- Work instructions
All of the records below must be reproduced exactly, minus any pictures.

- The data
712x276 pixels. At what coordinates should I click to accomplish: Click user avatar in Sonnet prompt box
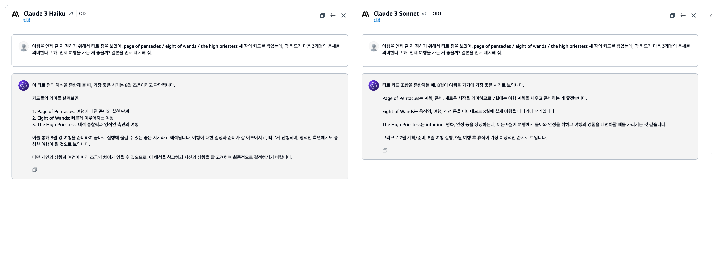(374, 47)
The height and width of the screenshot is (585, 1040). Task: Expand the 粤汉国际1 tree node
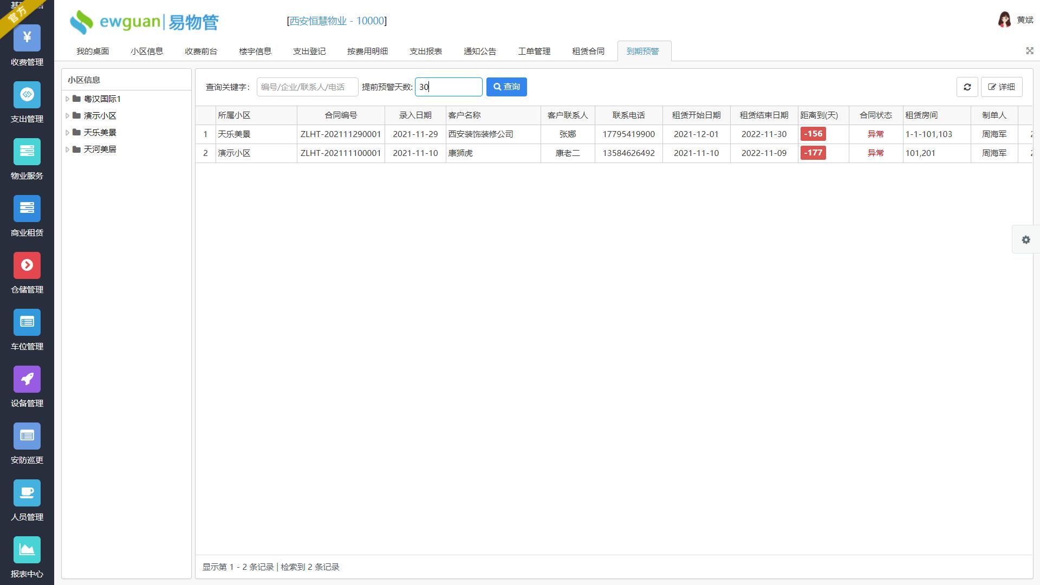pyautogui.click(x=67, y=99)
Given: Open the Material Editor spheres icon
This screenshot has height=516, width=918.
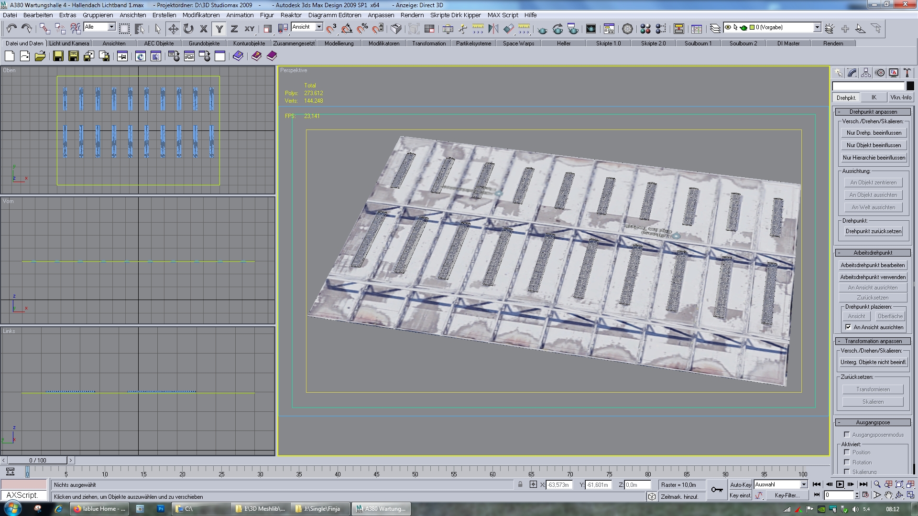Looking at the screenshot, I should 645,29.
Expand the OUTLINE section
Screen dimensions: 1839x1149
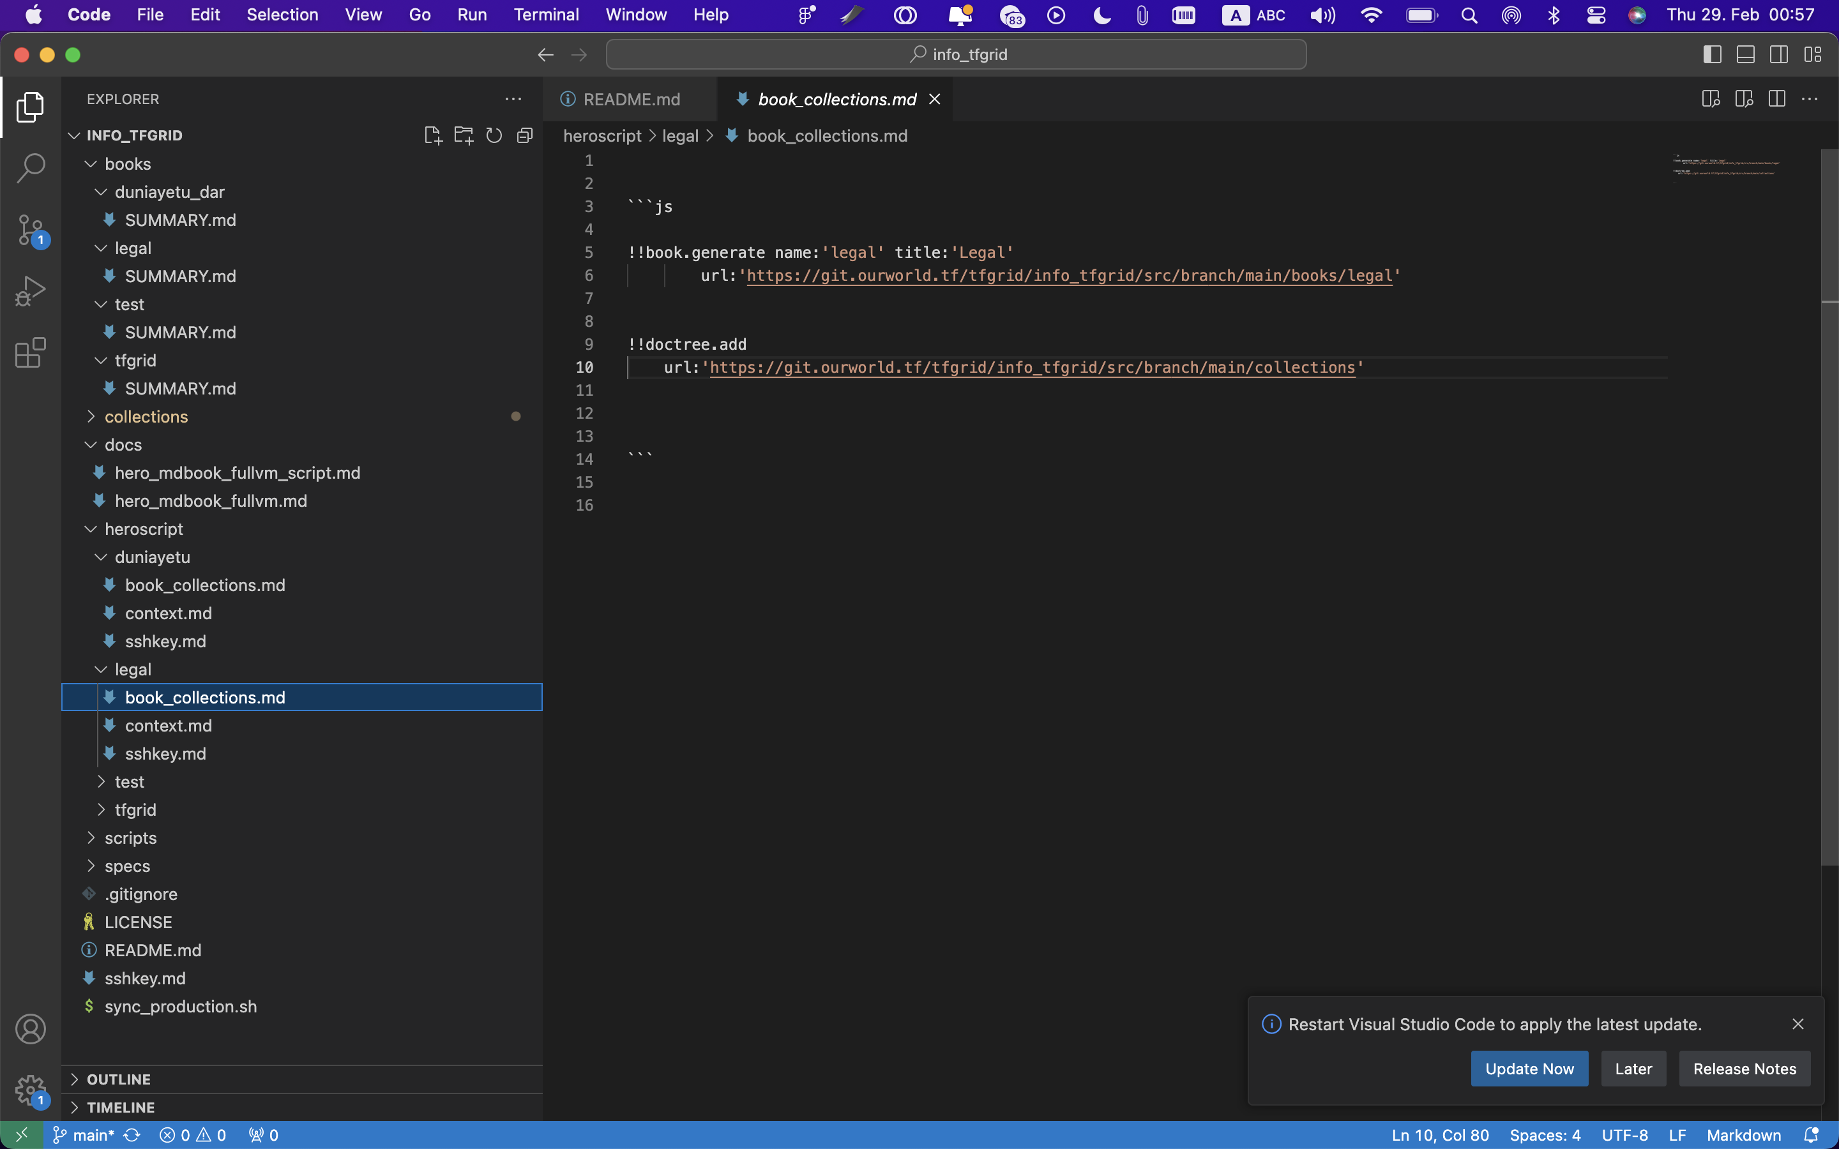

- Solution to the exercise
712x276 pixels. At what coordinates should I click to accomplish: Click user avatar in Sonnet prompt box
(374, 47)
The height and width of the screenshot is (585, 1040). Task: Expand the 粤汉国际1 tree node
pyautogui.click(x=67, y=99)
Given: Open the Material Editor spheres icon
This screenshot has height=516, width=918.
Looking at the screenshot, I should 645,29.
Expand the OUTLINE section
Screen dimensions: 1839x1149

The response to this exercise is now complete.